Вере казалось, что Достоевский должен непременно осудить войну, что он должен быть единомышленником тех студентов и курсисток, которые митинговали на Казанской площади, что он, так много сам страдавший, должен всею душою понять, что такое война, и что он укрепит всё то, что продумала Вера в долгие молодые бессонные ночи, когда так мучительны думы и так хочется на кого-нибудь опереться, кем-нибудь подтвердить продуманное и выношенное.

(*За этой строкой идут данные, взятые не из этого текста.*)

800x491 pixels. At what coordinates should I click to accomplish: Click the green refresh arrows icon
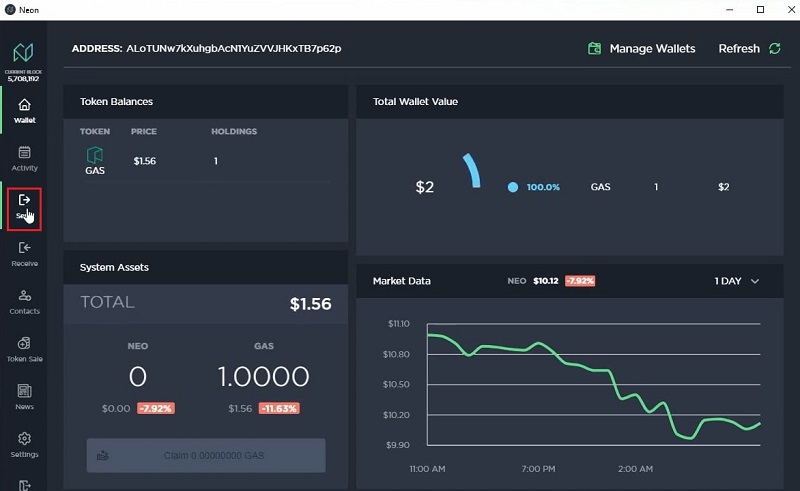coord(774,48)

Но перед Верой встал сейчас же вопрос: как пойдёт она к совершенно незнакомому, «не представленному ей» человеку? Как пойдёт к чужому мужчине – она, девушка? После долгих размышлений она пришла к выводу, что писатель, которого она столько раз читала и перечитывала, стал для неё как бы знакомым, что она всё это объяснит, что он человек немолодой, поймёт и не осудит её. Вера думала: «А если бы я была курсисткой? Перовская, наверное, пошла бы». Колебания и сомнения продолжались долго, наконец Вера решилась.

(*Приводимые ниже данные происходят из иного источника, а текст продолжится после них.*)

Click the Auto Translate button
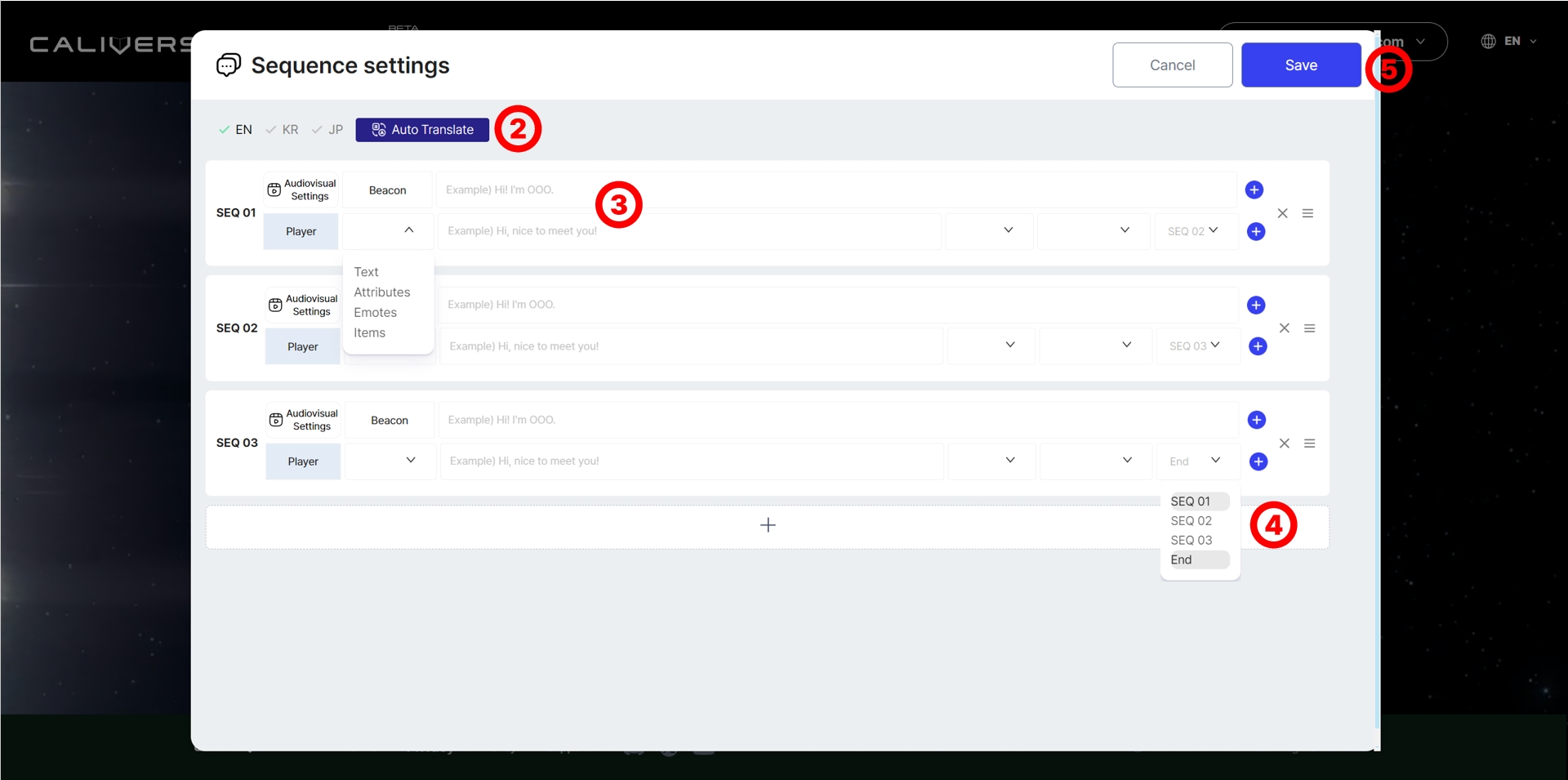The width and height of the screenshot is (1568, 780). pos(422,130)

Было то предвесеннее время в Петербурге, когда основной лёд на Неве уже прошёл, снег лежал только по окраинам, где его не сгребали и не вывозили, а в центре гремят железными шинами колёса дрожек по обнажённой мостовой, звенят ручьи стекающей по трубам в кадки воды с крыш, уже местами обнажённых, без снега, когда у водопойных колод особенно ароматно пахнет растоптанным лошадьми сеном и громко воркуют голуби, а извозчичьи лошади стоят в блестящих завитках ещё зимней шерсти и мотают головами с навешенными на них торбами, разбрасывая овёс, словно чтобы нарочно дать подкормиться голубям и звонко кричащим воробьям; когда на деревьях садов и скверов уже нет инея, но ветки набухли внутренними соками и нет-нет проглянет сквозь лёгкие тучи клочок голубого неба и ярко заблестит на мокрой мостовой солнце – и станет тогда всё по-весеннему радостно.